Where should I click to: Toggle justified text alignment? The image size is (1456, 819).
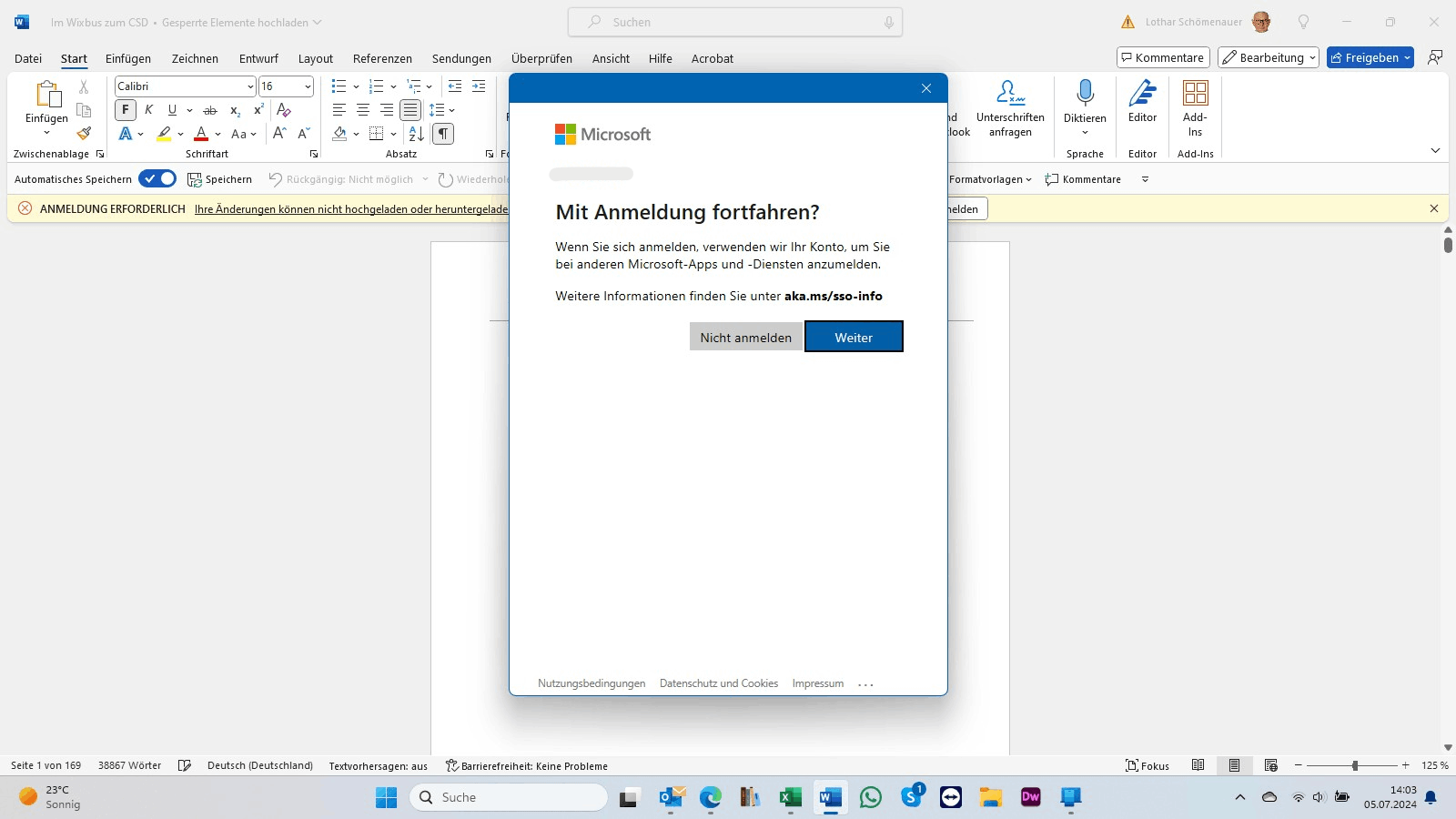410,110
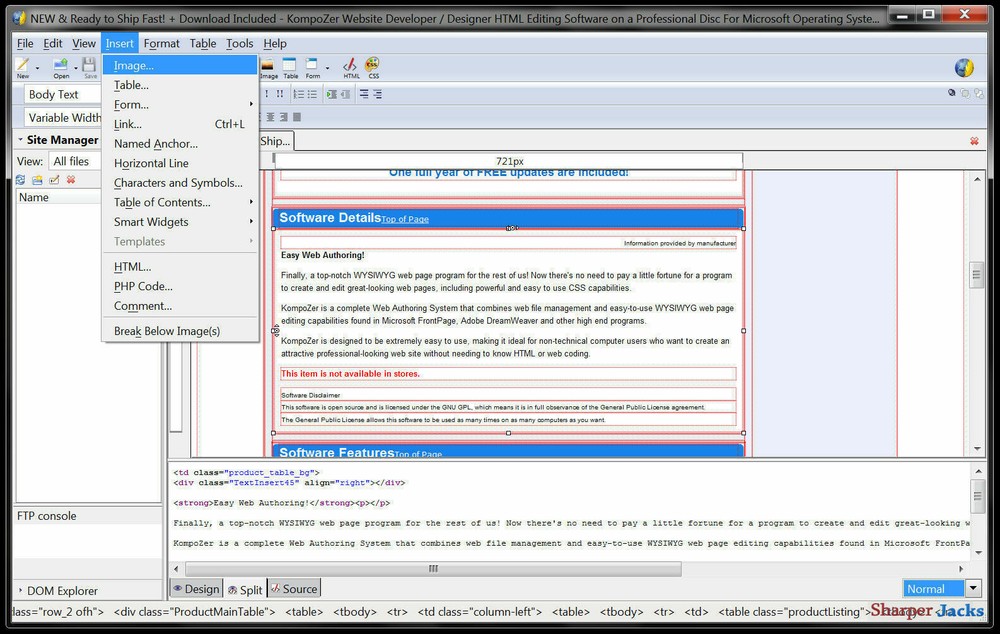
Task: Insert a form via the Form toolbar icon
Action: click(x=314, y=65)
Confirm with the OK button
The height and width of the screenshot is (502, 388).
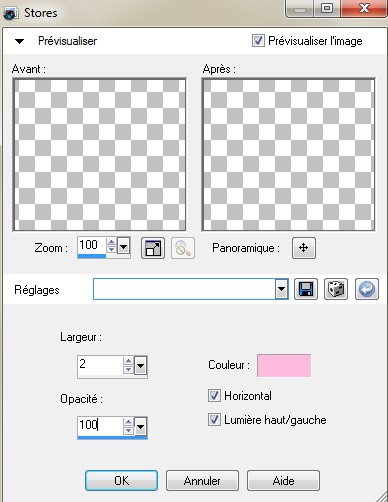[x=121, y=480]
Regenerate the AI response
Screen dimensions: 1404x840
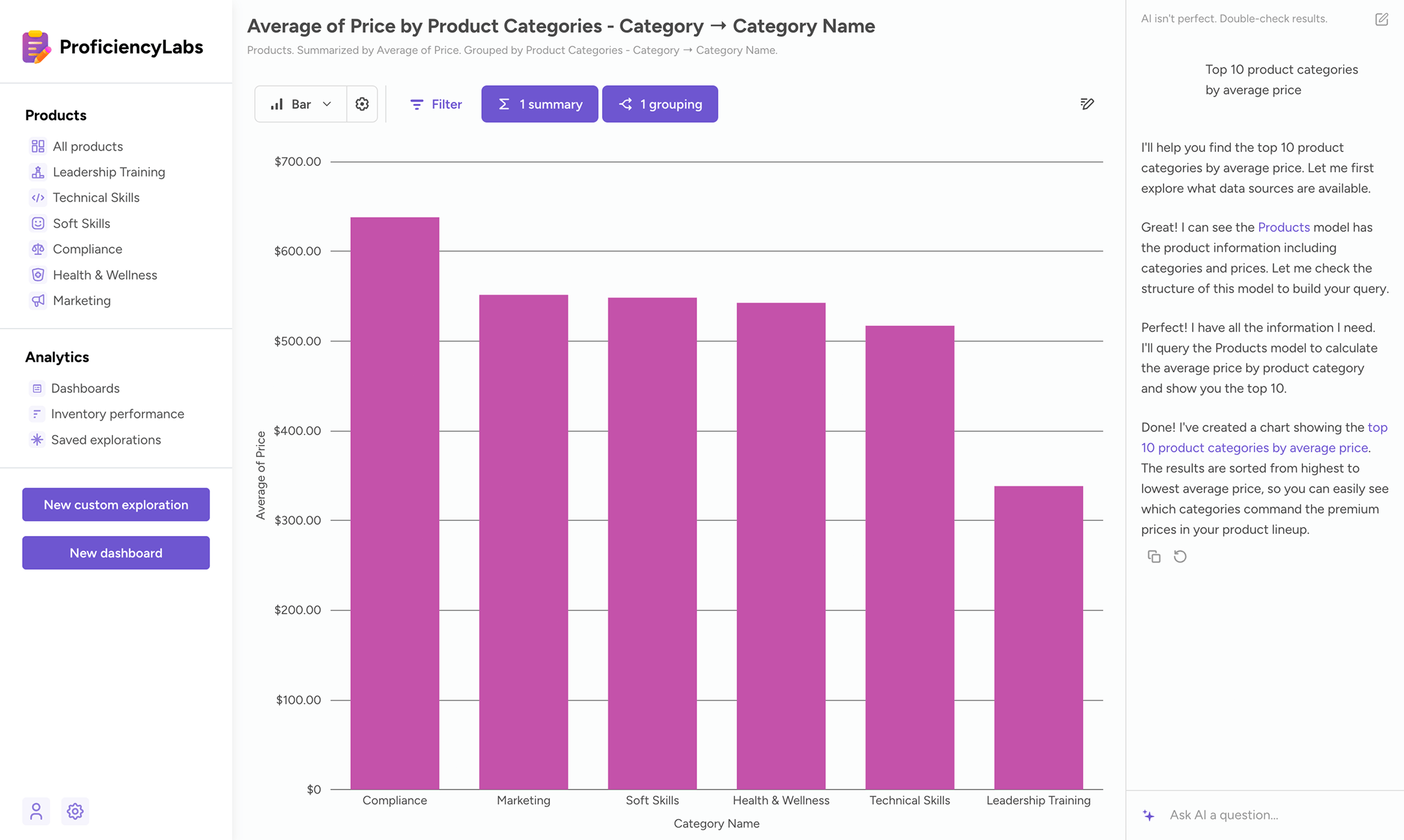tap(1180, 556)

::::::::

§ Task prompt
Pass over the images and copy the rest of the material above exactly.

§ Response to the exercise
Where should I click to: Toggle justified text alignment? The image size is (1456, 819).
410,110
Task: Insert a form via the Form toolbar icon
Action: click(x=314, y=65)
Confirm with the OK button
The height and width of the screenshot is (502, 388).
[x=121, y=480]
Regenerate the AI response
Screen dimensions: 1404x840
tap(1180, 556)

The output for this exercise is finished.